Утром 5 сентября, после бессонной ночи, я сел завтракать — и вдруг словно два ножа ударили в грудь и пошли разрезать грудную клетку на две части: это и был инфаркт. Ну, карета “скорой помощи”, больница и так далее. Потом я лежал в палате и думал: так что же получается, дед и отец все-таки дали сигнал? С этим вопросом остаюсь и по сегодня. Примечание: и опять с тех пор они больше мне не снятся. Снились только раз, за двадцать с чем-то часов до инфаркта, в последний раз, когда я спал перед инфарктом. И я, знаете, как-то уже больше и не хочу, чтобы они снова приснились…

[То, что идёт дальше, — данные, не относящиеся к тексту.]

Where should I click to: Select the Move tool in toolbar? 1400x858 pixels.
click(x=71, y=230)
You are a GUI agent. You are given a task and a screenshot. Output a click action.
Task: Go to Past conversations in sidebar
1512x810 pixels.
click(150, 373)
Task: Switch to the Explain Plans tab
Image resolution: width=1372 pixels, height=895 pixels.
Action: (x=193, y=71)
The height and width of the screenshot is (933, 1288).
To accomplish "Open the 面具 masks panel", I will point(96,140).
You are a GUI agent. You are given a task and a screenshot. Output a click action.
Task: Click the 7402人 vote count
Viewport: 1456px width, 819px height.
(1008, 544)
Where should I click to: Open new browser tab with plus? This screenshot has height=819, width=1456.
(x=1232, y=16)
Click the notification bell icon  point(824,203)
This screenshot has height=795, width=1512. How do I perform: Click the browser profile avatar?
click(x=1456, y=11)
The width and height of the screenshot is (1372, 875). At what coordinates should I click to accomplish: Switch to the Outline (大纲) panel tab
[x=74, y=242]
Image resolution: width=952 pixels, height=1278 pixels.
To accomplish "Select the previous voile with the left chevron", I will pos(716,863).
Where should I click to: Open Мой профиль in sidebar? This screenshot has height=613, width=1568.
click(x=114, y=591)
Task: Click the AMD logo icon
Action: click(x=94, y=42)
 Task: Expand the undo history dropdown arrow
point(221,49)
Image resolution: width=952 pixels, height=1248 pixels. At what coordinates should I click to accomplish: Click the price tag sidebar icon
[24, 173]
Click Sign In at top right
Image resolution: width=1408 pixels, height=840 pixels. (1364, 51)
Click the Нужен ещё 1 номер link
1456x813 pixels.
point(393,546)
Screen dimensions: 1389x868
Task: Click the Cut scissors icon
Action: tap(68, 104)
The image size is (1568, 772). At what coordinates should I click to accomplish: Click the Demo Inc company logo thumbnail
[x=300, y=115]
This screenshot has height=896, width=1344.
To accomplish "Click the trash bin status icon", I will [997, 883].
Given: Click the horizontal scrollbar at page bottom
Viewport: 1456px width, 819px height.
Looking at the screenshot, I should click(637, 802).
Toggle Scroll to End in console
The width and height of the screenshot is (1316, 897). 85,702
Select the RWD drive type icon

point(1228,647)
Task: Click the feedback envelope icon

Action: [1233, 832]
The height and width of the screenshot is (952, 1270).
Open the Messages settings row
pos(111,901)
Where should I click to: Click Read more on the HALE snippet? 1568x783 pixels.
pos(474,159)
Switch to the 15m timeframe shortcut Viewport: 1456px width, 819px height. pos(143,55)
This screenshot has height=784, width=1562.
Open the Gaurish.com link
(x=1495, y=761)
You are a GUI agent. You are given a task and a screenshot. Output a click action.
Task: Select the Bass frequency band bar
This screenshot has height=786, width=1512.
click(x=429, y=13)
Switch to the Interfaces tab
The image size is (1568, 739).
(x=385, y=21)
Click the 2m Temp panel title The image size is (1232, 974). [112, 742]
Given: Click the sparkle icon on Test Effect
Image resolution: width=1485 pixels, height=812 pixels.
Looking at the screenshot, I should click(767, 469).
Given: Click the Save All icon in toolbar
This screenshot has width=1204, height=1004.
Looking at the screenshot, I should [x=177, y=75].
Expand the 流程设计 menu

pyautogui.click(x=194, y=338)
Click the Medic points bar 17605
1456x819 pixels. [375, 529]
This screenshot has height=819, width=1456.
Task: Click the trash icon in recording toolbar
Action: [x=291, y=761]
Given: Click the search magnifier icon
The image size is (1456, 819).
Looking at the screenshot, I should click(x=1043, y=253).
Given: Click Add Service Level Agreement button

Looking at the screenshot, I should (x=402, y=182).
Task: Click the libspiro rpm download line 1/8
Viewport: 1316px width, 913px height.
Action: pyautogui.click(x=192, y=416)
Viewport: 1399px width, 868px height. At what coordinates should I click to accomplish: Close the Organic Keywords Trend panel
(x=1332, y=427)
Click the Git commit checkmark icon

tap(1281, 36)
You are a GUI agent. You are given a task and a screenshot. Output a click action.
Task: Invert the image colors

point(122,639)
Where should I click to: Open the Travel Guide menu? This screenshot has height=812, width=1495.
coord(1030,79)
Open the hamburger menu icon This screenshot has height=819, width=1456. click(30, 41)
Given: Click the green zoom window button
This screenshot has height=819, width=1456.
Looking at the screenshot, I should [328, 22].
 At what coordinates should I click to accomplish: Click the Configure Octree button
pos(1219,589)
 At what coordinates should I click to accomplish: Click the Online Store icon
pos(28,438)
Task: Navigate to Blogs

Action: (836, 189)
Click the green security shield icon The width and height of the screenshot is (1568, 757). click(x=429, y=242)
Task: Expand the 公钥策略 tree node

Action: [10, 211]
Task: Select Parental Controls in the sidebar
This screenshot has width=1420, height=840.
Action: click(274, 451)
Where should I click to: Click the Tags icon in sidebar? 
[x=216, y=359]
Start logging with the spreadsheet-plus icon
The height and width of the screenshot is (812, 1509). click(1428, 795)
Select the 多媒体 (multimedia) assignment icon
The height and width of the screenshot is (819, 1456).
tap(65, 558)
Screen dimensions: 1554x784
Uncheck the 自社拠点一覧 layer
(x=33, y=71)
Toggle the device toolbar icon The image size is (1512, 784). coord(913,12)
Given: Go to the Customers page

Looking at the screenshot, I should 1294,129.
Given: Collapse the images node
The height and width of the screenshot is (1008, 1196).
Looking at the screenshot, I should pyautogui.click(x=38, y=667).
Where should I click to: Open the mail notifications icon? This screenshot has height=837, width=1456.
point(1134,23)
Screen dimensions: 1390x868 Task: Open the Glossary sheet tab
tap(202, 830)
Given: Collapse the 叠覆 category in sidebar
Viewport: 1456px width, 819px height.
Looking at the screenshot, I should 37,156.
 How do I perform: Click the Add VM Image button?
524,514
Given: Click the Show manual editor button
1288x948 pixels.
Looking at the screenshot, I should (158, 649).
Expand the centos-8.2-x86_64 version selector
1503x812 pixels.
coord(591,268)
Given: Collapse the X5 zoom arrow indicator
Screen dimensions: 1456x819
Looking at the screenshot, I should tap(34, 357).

Ну вот, а теперь о самом главном: получилось так, что мне и спрашивать не надо у людей, переживших клиническую смерть, я сам прошел ее дважды, в больнице, в Лондоне.
Что я в это время видел?
НИ-ЧЕ-ГО.
Как жаль… Право, жаль. МОЯ смерть выглядела оба раза как самое обычное засыпание. Вот я еще вижу врача, вот что-то делают, я закрываю глаза — и как бы заснул, без сновидений. Просто ничего. Потом открываю глаза, вижу того же врача, думаю, что прошло пять минут. Оказывается, прошло несколько часов и за это время мое сердце останавливалось, подключали машины, вставляли в горло шланги, кололи, метались, боролись несколько часов, а у меня впечатление, что я всего лишь вздремнул, забылся на пять минут. Уснул. Без всяких снов. Проснулся — живой. Если бы не проснулся — то, значит, умер? И не знал бы, по-видимому, уже ничего об этом?
“По-видимому” — я осторожно оговариваюсь. Потому что как же быть с показаниями тех, кто что-то видел? Опять загадка. А вообще, пока я лежал в английской больнице, такого насмотрелся, что, право, стоит рассказать. Ей-богу, только ахнуть можно. Я попробую как-нибудь — в будущих беседах.